Como nos pasó en este fin de la segunda década del siglo XXI, el profesor Benítez se encontró a cinco grados de latitud y a tres de la latitud que comprende ese vasto fragmento de territorio lleno de barrancas, ríos, llanos y una serranía en la que, con vigor, prosperan los pinos, los encinos y los fresnos, retando al invierno, con las ramas doblándose hacia abajo bajo el peso de la nieve.
“Era la temporada en que las praderas desaparecían y los ríos estallaban en cristales”, rememoraba don Fernando: “Así vi una Sierra Tarahumara tan pródiga en bosques; pero avara en buenas tierras, con una realidad compuesta de pinos audaces y generosos que se empeñaban en cubrir con su manto verde las heridas y las brutales cicatrices de las montañas”.
Emocionado, mirando sus figuras precolombinas de barro colocadas en un librero, al momento puso en sus labios palabras llenas de lirismo y poesía: “Los poderes creadores del constructor de paisajes carecen de límites; sin embargo, todo en la sierra parecía condenado al fracaso, en medio de un universo que se desplomaba”.
Adelantó para nosotros algo que conoceríamos tantos decenios después, al decir que ahí estaban los cañones de Urique, de la Bufa, de La Sinforosa y de las Barrancas del Cobre, que inmovilizan la destrucción en una sinfonía de verdes, ocres y amarillos, en un mundo hundido que desciende hasta las entrañas de la sierra que, sin duda, nos acoge sin pedirnos más.

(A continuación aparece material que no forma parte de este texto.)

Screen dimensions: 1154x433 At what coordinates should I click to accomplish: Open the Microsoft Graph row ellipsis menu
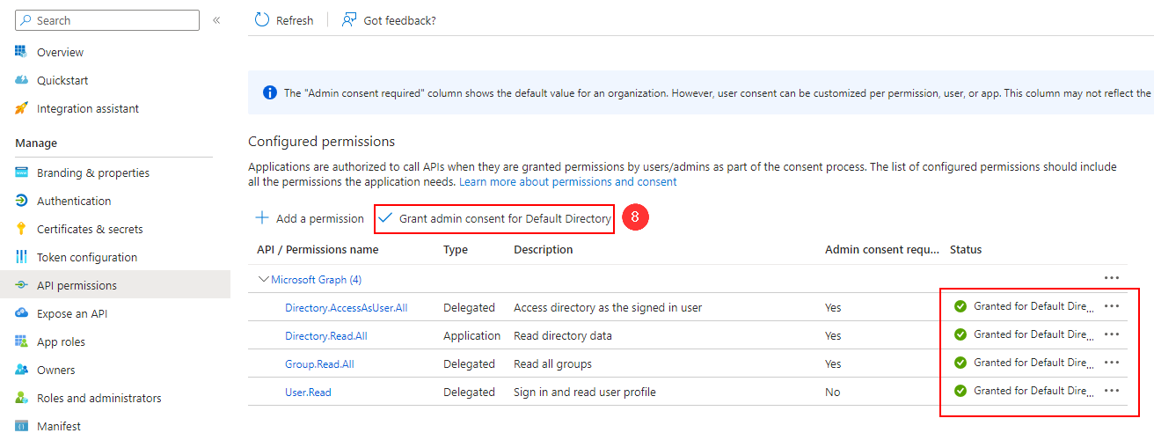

“Los indios han vivido en sus tierras desde hace cientos de años -dictaminó el profesor Benítez-, y nosotros tenemos cinco siglos de usurpárselas, y por esa sencilla y simple razón ellos tienen más derecho a ellas que el resto de los mexicanos, sea en Chiapas, Oaxaca, Hidalgo, Yucatán o en Chihuahua, siempre infinita y desmesurada, descomunal y grandiosa”.